Lorsqu'il publie ses deux premiers romans fantastiques en 1942, Barjavel fait figure de précurseur dans le désert qu'est alors la science-fiction française. La science-fiction américaine ne débarquera en effet massivement qu'après 1945, et encore faudra-t-il de longues années avant que des auteurs comme Isaac Asimov, A. E. van Vogt, Clifford D. Simak ou même H. P. Lovecraft sortent des petits cercles d'initiés.

Et c'est un peu a posteriori que l'on rattache les premiers romans de Barjavel (Le Voyageur imprudent et Ravage) au genre de la science-fiction, terme encore non utilisé en France où on parle plutôt de « roman scientifique » chez Jules Verne, de « roman d'anticipation » pour J.-H. Rosny aîné ou Albert Robida ou encore de « roman extraordinaire » chez Barjavel, mais pas encore de science-fiction : cet anglicisme ne s'imposera que plus tard. Par surcroît, dans ses deux romans écrits et publiés dans une France alors coupée du monde anglophone, Barjavel développe déjà des idées typiques du déferlement des années 1950 : apocalypse, fin du monde, voyage dans le temps, retour à la barbarie et autres catastrophes imputables à une technologie aliénante ou employée avec malveillance.

• _DONNÉES_:
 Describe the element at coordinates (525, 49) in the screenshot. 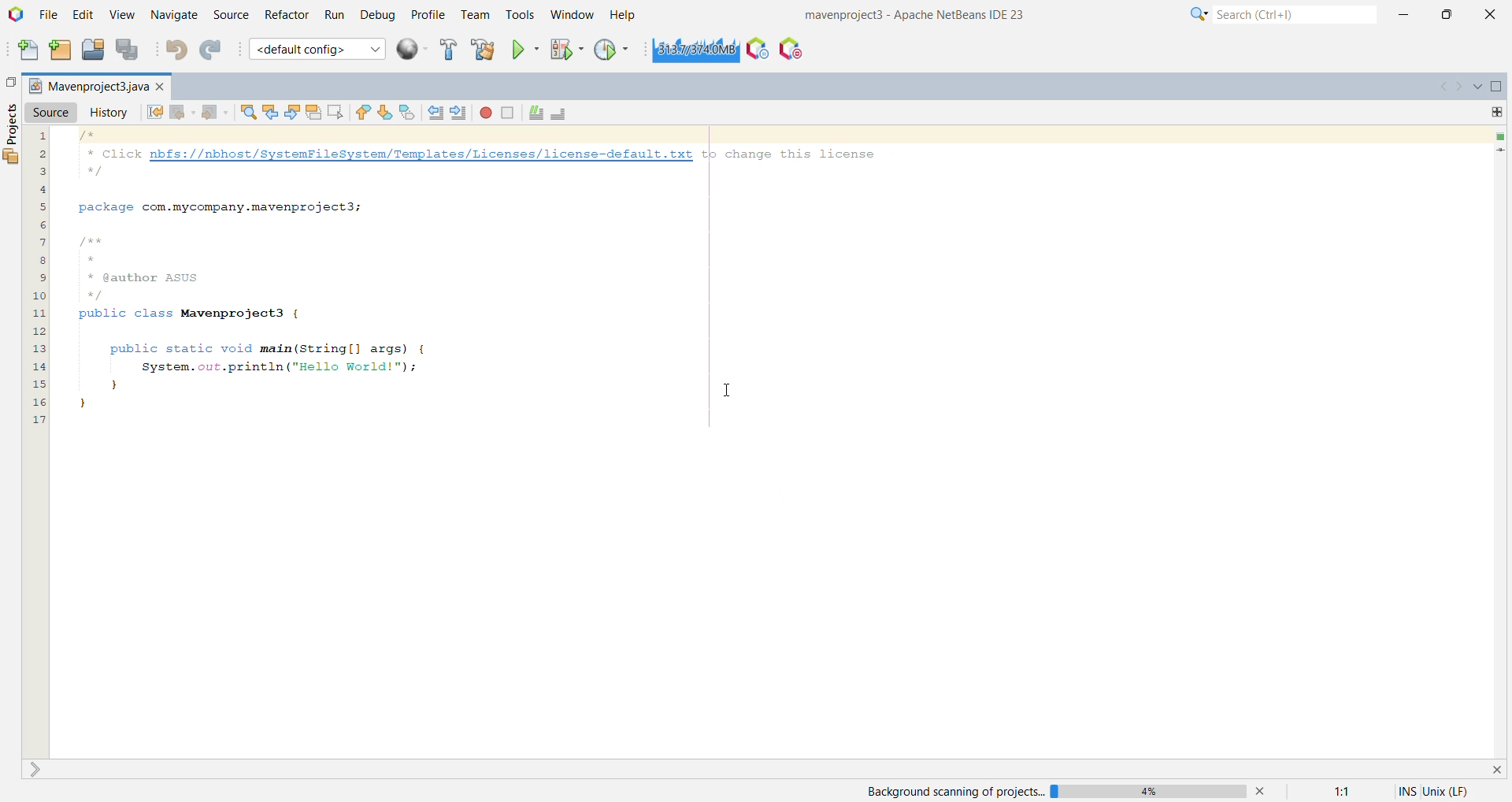

I see `Run Project` at that location.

• _CONSIGNE_:
Résumez en deux phrases le texte fourni sur Barjavel et la science-fiction.

• _RÉPONSE RÉDIGÉE_:
En 1942, Barjavel publie ses deux premiers romans fantastiques et fait figure de précurseur dans une science-fiction française alors désertique, puisque la science-fiction américaine n'arrive massivement qu'après 1945. Ces romans, Le Voyageur imprudent et Ravage, ne sont rattachés qu'a posteriori à un genre dont le nom ne s'impose en France que plus tard, mais ils développent déjà des thèmes typiques des années 1950, comme l'apocalypse, le voyage dans le temps ou les catastrophes dues à une technologie aliénante.